Sassoon waited for the rhythm to be firmly established, then got out of bed and walked across to the window. The storm had blown itself out, though twigs, leaves and even one or two larger branches, scattered across the tennis courts, bore witness to its power. The palms of his hands were sweating and his mouth was dry.

He needed to talk to Rivers, though he’d have to be careful what he said, since Rivers was a thorough-going rationalist who wouldn’t take kindly to tales of the supernatural, and might even decide the symptoms of a war neurosis were manifesting themselves at last. Perhaps they were. Perhaps this was the kind of hallucination he’d had in the 4th London, but no, he didn’t believe that. His nocturnal visitors there had come trailing gore, pointing to amputations and head wounds, rather like the statues of medieval saints pointing to the instruments of their martyrdom. This had been so restrained. Dignified. And it hadn’t followed on from a nightmare either. He thought back, wanting to be sure, because he knew this was the first question Rivers would ask. No, no nightmare. Only that tapping at the window before he went to sleep.

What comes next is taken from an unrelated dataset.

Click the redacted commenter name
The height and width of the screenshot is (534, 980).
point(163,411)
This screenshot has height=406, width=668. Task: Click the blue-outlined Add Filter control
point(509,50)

He got dressed and sat on the bed. At last eight o’clock came, and the hospital became noisy as the shifts changed. Sassoon ran downstairs. He felt certain Rivers would go to his office to check the post before he left, and there might just be time for a few words. But when he tapped on the door, a passing orderly said, ‘Captain Rivers’s gone, sir. He left on the six o’clock train.’

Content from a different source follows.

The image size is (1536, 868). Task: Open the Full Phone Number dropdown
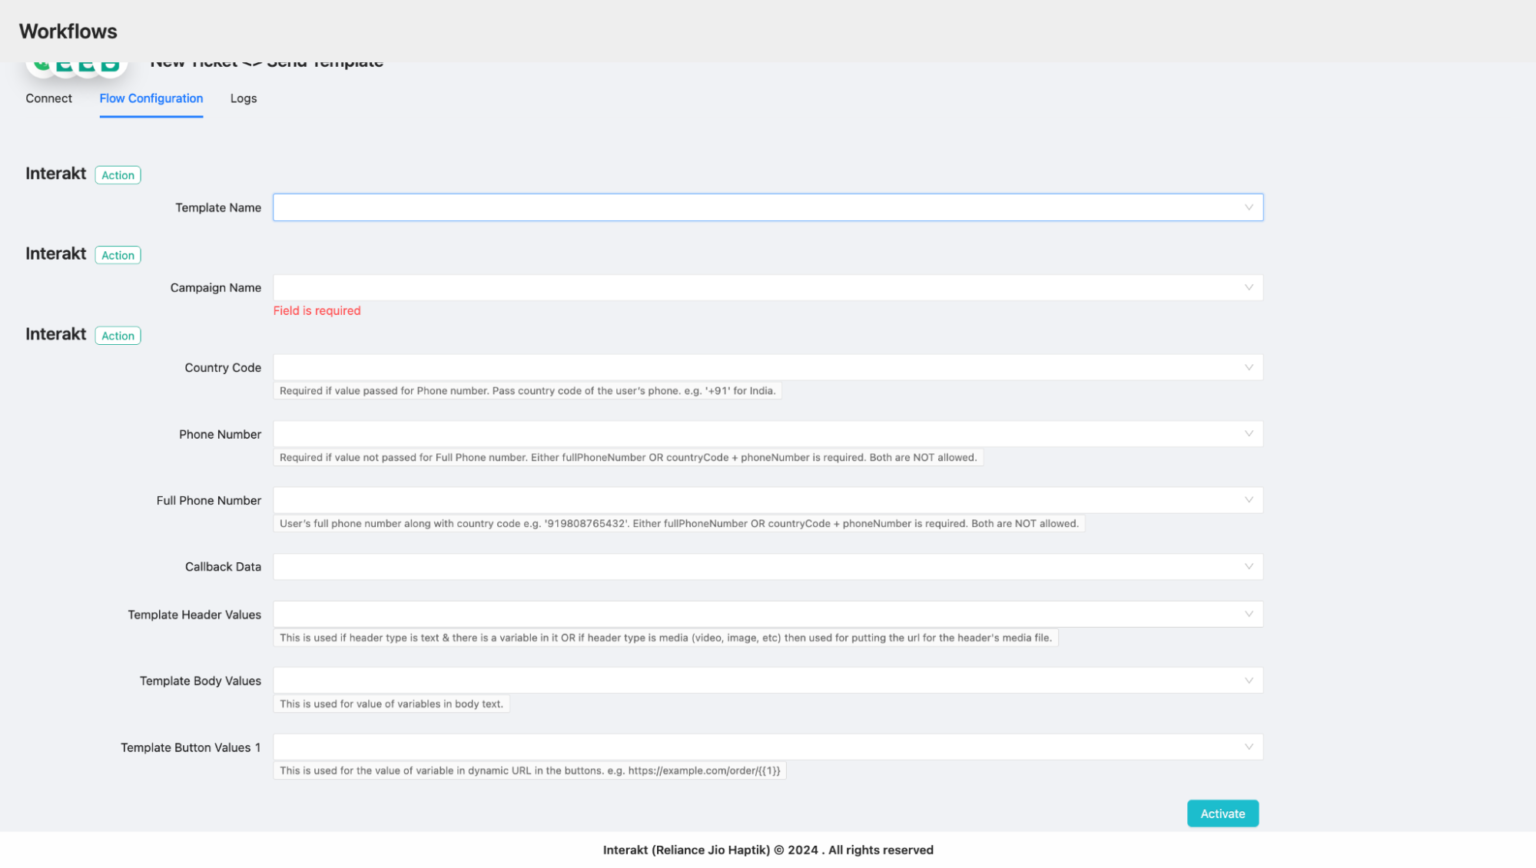1248,499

So that was that. Sassoon went slowly upstairs, unable to account for his sense of loss. After all, he’d known Rivers was going. And he was only going for three weeks. Fothersgill was still asleep. Sassoon collected his washbag and went along to the bathroom. He felt almost dazed. As usual he turned to lock the door, and as usual remembered there were no locks. At times like this the lack of privacy was almost intolerable. He filled the basin, and splashed his face and neck. Birds, sounding a little stunned as if they too needed to recover from the night, were beginning, cautiously, to sing. He looked at his face in the glass. In this half-light, against white tiles, it looked scarcely less ghostly than Orme’s. A memory tweaked the edges of his mind. Another glass, on the top landing at home, a dark, oval mirror framing the face of a small, pale child. Himself. Five years old, perhaps. Now why did he remember that? Birds had been singing, then, too. Sparrows, twittering in the ivy. A day of shouts and banged doors and tears in rooms he was not allowed to enter. The day his father left home. Or the day he died? No, the day he left. Sassoon smiled, amused at the link he’d discovered, and then stopped smiling. He’d joked once or twice to Rivers about his being his father confessor, but only now, faced with this second abandonment, did he realize how completely Rivers had come to take his father’s place. Well, that didn’t matter, did it? After all, if it came to substitute fathers, he might do a lot worse. No, it was all right. Slowly, he lathered his face and began to shave.